Assignment:
Answer these questions about the "Beanpole" review:
1. Who directed the film?
2. What award did the film win Balagov at the Cannes Film Festival?
3. Why is Iya nicknamed Beanpole?

Text excerpt:
>>>
Stars: Viktoria Miroshnichenko, Vasilisa Perelygina, Konstantin Balakirev
By Nicole Ackman
Perhaps it goes without saying that the Russian historical drama “Beanpole” (2019) is bleak. Directed by Kantemir Balagov, it’s a look at Leningrad after World War II as soldiers trickle back in from the front and people try to put their lives back together after the trauma of war. However, nothing could have prepared me for how twisted and depressing the film is.
The film premiered at Cannes Film Festival in 2019 and it won Balagov the Un Certain Regard Best Director award. It was also chosen as Russia’s entry for Best International Feature Film for last year’s Academy Awards and made the shortlist, though it was not nominated for the Oscar. “Beanpole” is now finally available on Amazon Prime, for wide consumption. With the overwhelmingly positive reviews it received from critics, I expected to like this film.
Iya (Viktoria Miroshnichenko), nicknamed Beanpole for her abnormal height, is a nurse at a hospital who suffers from episodes of PTSD. The film opens with her frozen in such an episode, something that occurs multiple times over the course of the film, and the sound work for these scenes is impressive. Eventually, her friend Masha (Vasilisa Perelygina) returns from the front and we learn from her that Iya had been sent home early because of a traumatic head injury. The film also follows a former soldier named Stepan (Konstantin Balakirev) who is paralyzed from the neck down and struggles with his fate.
“Ultimately, as much as I wanted to like this film, I struggled to connect with it…The plot, as bleak and twisted as it is, seems to meander and even the dialogue feels slow, with long pauses between lines. The characters themselves are largely unlikable and most of the relationships shown are toxic.”
<<<
Given information:
>>>
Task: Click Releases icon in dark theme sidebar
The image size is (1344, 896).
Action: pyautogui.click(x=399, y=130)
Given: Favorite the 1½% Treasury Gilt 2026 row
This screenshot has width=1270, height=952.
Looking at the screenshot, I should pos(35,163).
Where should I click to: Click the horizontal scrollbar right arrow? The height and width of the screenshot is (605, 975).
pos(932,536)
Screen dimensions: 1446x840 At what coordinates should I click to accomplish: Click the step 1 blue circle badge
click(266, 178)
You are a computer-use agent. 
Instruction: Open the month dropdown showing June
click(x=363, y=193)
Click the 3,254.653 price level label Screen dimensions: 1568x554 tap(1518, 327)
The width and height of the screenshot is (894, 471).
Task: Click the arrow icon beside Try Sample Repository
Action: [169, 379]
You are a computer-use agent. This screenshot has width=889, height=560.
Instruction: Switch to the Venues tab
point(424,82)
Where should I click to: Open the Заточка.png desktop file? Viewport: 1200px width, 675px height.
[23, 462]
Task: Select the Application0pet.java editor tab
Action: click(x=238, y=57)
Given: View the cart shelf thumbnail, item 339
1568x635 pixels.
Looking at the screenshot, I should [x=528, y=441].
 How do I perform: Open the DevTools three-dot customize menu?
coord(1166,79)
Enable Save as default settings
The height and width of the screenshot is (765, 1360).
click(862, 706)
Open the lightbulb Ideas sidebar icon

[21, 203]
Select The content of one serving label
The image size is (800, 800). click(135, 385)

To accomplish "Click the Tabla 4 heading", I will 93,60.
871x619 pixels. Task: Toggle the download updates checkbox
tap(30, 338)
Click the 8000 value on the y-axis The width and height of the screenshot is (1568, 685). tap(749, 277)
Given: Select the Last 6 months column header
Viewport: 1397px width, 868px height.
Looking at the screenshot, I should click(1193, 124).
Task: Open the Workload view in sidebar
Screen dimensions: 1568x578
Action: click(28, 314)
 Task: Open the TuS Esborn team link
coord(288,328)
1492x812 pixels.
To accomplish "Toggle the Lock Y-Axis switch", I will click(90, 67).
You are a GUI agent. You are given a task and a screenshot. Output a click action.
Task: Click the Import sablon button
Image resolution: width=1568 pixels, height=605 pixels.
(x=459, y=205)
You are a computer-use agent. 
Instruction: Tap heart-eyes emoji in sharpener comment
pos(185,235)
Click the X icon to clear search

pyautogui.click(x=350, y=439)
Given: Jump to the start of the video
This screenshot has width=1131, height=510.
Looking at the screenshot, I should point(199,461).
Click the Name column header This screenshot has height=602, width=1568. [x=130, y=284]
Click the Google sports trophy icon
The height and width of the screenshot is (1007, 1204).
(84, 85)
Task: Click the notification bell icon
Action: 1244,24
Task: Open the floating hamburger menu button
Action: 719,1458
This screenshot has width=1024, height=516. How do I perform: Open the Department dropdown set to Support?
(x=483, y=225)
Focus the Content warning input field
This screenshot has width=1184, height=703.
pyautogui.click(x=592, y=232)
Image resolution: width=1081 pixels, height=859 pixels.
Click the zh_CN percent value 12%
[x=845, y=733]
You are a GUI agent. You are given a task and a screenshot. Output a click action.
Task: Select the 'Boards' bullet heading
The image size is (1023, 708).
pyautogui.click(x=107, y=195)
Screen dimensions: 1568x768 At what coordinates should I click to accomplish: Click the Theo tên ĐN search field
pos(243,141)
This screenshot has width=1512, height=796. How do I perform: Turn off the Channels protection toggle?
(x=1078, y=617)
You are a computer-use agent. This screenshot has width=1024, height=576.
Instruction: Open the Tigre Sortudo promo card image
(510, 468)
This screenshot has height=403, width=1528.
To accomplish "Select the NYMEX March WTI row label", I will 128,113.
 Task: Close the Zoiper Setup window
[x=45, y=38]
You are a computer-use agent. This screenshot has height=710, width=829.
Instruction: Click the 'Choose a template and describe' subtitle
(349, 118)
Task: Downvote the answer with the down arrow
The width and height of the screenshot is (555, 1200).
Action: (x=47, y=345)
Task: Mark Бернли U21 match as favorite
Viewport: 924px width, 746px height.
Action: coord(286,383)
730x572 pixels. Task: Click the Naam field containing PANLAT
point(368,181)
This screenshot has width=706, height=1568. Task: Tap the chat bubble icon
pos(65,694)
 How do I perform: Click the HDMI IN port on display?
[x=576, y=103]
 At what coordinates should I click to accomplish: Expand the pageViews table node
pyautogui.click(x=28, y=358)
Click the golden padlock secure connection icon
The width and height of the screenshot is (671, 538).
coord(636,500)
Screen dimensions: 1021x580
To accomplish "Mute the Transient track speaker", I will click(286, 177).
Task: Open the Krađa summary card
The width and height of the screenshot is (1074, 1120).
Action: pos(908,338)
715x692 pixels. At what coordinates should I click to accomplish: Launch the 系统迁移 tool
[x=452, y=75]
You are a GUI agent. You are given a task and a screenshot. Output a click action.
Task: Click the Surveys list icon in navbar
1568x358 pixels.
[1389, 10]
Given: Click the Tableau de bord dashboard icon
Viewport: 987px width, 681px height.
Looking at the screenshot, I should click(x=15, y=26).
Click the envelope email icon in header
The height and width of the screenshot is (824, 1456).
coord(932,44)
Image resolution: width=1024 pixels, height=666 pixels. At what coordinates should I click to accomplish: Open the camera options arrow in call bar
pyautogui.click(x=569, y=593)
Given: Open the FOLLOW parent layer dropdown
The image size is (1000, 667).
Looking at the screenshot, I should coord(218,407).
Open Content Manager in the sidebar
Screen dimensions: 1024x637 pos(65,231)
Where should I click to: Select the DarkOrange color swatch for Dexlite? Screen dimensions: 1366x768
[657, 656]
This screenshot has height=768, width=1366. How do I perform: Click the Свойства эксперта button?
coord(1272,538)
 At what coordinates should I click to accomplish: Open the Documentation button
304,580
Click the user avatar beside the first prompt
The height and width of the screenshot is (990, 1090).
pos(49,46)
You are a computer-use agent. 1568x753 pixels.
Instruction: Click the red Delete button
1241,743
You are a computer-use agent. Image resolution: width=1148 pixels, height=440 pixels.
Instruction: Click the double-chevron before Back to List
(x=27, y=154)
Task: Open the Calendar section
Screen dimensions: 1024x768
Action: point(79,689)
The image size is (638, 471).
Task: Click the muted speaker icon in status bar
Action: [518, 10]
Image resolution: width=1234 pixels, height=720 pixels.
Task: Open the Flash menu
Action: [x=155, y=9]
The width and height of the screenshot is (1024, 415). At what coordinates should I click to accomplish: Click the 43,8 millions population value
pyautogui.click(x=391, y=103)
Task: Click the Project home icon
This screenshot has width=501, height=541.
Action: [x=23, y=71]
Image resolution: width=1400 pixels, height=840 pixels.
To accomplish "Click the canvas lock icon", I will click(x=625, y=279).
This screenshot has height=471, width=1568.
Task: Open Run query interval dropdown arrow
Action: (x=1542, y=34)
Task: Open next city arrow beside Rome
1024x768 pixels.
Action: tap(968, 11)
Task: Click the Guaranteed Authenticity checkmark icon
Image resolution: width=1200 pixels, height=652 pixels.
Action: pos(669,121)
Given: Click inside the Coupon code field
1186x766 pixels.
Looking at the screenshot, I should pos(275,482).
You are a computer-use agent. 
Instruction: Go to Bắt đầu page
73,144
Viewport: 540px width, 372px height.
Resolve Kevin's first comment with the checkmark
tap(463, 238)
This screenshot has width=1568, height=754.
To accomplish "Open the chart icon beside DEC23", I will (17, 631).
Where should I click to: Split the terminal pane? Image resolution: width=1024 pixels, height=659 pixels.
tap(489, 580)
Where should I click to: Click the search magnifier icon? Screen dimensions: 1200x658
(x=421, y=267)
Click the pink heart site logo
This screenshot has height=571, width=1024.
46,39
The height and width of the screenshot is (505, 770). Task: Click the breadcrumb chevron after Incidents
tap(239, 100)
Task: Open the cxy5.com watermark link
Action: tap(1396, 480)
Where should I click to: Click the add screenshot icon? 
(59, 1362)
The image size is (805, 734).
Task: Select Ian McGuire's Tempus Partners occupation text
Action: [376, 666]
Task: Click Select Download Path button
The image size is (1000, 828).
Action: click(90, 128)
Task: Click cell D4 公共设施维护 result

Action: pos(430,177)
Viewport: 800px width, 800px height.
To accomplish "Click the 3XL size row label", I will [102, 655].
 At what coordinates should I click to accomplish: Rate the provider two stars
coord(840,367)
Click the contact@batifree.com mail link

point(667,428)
<<<
Exercise response:
1. Kantemir Balagov
2. The Un Certain Regard Best Director award
3. Because of her abnormal height